Monday, 17 December 2012

Technical Analysis and Fundamental Analysis on Forex


As the article before that explained the Aspect of Forex Trading, The traders make decisions using two analysis namely Technical Analysis and Fundamental Analysis
Technical Analysis using many forecasting method such charts, trend lines, indicators such as moving averages, Moving Average Convergence Divergence (MACD), Relative Strength Index (RSI), Bolinger Band, Fibbonaci, Camarilla, Pivot point, pattern / candlestick patterns and mathematical analysis others to study market opportunities.

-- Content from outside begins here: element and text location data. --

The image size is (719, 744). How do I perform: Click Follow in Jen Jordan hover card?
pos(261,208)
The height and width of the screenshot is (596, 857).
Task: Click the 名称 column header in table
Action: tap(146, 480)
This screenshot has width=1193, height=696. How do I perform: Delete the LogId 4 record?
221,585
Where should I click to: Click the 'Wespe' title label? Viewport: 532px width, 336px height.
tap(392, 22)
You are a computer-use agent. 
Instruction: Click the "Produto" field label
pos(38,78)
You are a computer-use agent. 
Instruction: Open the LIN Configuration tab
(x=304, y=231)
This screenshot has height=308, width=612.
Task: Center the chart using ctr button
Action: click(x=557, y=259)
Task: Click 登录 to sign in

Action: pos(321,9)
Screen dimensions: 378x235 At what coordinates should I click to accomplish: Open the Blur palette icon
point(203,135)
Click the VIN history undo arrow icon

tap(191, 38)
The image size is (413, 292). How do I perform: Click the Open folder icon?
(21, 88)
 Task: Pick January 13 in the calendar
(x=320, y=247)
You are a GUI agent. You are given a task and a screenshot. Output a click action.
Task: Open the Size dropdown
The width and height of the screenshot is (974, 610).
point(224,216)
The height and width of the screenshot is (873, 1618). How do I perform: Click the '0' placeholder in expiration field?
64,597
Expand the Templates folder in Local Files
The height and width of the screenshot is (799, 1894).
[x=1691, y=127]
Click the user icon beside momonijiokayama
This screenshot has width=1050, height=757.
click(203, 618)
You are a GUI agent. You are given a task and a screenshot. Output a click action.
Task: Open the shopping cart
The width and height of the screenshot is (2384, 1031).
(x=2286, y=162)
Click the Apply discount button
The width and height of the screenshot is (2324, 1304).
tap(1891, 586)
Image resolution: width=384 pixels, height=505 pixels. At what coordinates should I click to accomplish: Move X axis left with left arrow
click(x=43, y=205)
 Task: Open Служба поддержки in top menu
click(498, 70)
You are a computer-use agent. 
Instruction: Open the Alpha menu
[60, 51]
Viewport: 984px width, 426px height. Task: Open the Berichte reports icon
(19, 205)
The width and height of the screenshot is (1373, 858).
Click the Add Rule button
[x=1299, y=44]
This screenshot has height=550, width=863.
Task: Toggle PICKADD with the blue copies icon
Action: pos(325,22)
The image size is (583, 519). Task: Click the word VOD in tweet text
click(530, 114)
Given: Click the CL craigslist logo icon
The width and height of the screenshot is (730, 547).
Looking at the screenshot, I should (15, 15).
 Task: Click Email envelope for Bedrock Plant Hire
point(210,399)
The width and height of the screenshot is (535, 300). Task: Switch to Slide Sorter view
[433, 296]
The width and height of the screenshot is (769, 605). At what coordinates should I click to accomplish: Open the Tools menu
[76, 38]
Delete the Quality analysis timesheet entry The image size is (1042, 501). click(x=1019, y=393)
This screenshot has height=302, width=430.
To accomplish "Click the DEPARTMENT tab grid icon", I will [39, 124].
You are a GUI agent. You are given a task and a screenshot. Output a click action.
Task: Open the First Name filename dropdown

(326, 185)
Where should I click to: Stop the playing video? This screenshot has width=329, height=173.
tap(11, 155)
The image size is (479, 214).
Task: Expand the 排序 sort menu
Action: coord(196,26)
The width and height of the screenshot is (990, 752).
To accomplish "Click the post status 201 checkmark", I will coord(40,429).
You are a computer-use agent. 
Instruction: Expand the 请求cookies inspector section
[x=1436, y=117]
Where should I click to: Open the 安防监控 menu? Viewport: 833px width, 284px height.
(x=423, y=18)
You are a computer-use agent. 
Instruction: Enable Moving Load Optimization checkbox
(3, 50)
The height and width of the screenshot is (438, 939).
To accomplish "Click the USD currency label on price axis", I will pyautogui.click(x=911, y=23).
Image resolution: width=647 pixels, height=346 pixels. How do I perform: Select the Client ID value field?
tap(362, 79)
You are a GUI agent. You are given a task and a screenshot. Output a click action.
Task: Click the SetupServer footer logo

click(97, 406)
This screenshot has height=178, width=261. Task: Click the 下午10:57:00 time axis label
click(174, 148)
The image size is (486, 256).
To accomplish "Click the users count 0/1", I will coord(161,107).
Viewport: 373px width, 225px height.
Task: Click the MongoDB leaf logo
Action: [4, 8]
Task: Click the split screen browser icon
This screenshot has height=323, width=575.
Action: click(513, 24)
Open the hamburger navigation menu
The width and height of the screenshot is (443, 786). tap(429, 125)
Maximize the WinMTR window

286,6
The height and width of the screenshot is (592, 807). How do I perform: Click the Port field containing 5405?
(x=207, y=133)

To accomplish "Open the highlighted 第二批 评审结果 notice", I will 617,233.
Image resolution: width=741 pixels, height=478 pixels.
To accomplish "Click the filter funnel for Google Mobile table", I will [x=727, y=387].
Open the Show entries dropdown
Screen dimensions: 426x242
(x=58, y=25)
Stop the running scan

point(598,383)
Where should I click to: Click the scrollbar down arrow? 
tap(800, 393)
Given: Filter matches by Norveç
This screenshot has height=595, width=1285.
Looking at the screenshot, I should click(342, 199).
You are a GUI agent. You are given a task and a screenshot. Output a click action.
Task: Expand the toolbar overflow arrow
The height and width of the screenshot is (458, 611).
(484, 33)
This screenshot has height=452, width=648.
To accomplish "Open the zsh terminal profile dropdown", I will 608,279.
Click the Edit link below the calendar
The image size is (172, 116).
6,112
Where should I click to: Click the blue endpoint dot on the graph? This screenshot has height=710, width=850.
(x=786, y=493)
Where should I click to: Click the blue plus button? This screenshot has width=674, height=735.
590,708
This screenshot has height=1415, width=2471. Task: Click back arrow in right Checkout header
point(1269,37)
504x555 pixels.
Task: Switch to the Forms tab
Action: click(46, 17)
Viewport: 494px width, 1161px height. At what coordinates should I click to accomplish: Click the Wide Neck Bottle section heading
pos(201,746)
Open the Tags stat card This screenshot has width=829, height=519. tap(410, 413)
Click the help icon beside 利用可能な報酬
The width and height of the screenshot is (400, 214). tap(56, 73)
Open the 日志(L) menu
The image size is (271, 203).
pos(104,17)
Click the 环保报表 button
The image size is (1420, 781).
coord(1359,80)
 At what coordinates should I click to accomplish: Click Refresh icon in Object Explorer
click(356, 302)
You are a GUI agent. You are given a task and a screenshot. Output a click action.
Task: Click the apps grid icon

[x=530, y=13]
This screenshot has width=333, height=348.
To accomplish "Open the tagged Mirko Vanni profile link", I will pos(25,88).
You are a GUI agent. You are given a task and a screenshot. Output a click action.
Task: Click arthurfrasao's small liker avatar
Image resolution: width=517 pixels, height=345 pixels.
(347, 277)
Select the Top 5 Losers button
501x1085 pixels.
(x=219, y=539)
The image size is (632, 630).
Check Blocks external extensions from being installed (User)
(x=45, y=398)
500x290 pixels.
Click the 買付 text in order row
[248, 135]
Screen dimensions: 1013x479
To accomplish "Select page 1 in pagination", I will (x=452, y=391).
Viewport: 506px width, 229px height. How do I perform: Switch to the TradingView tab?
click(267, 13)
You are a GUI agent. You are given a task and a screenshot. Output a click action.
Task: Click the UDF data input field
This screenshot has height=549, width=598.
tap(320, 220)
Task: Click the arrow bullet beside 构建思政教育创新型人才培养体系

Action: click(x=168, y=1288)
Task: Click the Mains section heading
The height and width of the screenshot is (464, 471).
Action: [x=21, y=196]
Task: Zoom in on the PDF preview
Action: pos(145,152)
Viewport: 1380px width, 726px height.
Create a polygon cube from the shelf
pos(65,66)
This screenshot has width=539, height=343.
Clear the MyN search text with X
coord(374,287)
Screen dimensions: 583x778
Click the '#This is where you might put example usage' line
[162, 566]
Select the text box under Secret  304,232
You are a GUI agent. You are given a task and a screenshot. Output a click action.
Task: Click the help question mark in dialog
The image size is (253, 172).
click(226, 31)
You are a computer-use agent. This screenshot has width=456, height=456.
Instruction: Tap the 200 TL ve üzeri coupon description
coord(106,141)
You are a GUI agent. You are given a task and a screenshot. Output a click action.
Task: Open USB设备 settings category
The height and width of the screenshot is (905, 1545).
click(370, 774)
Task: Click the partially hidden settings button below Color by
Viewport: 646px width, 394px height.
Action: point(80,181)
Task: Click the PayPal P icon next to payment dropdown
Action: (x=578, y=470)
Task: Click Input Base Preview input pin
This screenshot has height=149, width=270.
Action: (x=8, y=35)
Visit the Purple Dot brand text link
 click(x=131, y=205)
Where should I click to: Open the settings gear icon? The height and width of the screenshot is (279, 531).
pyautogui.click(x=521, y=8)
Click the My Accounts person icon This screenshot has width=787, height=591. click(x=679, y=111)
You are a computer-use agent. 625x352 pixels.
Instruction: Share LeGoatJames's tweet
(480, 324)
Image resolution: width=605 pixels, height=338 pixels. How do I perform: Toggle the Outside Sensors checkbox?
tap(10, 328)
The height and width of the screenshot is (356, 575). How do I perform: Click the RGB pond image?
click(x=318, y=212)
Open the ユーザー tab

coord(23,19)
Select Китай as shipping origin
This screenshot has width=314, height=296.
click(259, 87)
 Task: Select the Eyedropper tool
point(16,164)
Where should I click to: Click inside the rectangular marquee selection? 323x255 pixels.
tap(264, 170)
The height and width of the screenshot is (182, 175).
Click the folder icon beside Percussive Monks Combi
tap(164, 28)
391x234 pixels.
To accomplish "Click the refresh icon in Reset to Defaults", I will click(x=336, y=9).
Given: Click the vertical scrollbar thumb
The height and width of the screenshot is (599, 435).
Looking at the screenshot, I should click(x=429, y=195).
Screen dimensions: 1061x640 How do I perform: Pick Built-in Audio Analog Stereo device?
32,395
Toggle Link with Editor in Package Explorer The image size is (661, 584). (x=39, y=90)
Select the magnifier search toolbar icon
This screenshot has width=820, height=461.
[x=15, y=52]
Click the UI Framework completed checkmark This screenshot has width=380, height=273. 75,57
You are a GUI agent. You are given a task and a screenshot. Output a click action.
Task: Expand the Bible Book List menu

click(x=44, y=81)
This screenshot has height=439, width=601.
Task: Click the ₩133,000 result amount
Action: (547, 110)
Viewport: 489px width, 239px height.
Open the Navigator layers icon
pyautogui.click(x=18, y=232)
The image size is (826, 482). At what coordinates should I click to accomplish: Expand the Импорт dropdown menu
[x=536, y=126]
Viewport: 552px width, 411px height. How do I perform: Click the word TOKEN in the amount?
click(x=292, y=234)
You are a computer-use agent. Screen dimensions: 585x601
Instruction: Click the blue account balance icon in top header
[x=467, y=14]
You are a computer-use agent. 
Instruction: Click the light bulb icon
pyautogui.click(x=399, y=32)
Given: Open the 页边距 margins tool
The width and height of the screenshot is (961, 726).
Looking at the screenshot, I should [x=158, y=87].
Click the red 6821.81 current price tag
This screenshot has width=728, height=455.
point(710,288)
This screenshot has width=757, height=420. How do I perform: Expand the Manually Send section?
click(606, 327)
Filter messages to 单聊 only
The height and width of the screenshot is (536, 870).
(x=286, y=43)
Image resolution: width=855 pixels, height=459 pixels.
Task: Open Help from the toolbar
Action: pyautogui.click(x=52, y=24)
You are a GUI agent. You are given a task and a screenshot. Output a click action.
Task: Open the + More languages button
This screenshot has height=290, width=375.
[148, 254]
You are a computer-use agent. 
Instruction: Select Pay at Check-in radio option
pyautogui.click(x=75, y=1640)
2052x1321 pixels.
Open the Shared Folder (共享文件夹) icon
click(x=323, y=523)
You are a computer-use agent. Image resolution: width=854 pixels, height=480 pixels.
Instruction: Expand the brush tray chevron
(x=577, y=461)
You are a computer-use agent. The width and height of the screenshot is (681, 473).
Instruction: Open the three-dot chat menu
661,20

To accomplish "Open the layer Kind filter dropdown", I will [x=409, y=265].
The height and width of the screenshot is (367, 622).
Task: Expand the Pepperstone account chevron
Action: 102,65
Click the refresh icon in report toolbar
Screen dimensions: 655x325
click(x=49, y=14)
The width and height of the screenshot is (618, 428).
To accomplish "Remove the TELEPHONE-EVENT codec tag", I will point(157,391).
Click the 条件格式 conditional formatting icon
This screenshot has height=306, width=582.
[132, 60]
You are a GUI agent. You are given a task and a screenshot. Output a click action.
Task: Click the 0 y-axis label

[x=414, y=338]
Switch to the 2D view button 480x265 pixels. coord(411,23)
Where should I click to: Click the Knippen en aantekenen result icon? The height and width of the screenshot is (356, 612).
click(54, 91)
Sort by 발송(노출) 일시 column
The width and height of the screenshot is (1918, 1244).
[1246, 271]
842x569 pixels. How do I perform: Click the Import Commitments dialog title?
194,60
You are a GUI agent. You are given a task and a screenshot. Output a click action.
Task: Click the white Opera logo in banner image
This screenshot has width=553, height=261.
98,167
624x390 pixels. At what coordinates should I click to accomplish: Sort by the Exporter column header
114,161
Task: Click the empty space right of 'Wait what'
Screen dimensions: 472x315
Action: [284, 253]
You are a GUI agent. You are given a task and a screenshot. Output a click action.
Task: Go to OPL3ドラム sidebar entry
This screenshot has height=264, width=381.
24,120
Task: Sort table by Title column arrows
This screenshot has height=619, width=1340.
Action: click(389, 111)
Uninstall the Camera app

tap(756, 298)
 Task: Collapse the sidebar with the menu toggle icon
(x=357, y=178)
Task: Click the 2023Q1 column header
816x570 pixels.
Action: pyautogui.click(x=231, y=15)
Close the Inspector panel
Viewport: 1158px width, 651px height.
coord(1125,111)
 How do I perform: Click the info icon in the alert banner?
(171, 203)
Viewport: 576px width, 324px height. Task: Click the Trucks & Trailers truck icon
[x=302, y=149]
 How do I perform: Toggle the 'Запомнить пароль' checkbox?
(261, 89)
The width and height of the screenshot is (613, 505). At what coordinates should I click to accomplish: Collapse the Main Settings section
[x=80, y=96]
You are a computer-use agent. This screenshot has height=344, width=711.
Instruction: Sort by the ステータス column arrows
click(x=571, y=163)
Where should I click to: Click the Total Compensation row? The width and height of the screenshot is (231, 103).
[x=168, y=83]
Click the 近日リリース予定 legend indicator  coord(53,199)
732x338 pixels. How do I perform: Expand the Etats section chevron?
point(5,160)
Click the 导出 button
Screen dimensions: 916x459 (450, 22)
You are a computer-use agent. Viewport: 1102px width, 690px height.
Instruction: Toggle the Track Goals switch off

Fundamental Analysis predict price movements by translating various information on economic conditions, including news, reports and policies issued by the government, and rumors.
Technical Analysis vs Fundamental Analysis 
Let us go back to the basics of forex trading. What causes the price movement?
The answer is: Expectations and speculation from the market. News isn’t the cause of price movements. On the other hand, the indicator / mathematical calculation isn’t driving the price. 
In Technical Analysis, when a trader based on the graph, for example, the trend line and the MACDI(Moving Average Convergence Divergence) line has shown that the price has broken through the line of the trend line and the MACD lines have intersections. And then when prices go up, this does not mean that the pattern of the indicators that led to the movement of the price! But because many traders perpatokan on these lines. At that time, they did the same thing (buying / LONG) according to the theory of the indicator concerned. This is what causes the price really go up according to predictions of the indicator. The indicator is a follower and not as the cause of price movements.
In Fundamental Analysis, a drastic price movements occur when there are events that are not unexpected. It could be an increase / decrease in interest rates from the central bank, to political events or wars. An example is the events of 9/11(were a series of four coordinated suicide attacks upon US). When the events of 9/11 occurred, rate USD weakened because everyone expected the event will greatly affect the U.S. so most likely USD weakened. This incident led many market participants to sell USD. Impact USD rate actually dropped dramatically.
Tips for traders
For those of you who use Technical Analysis, the tips that we provide are only use common indicators that are widely used by traders and trade only when there is no important economic news.
For those of you who use fundamental analysis, the tips that we provide are patience, discipline, trade only when there are important economic news and make sure the time / clock you use is really appropriate.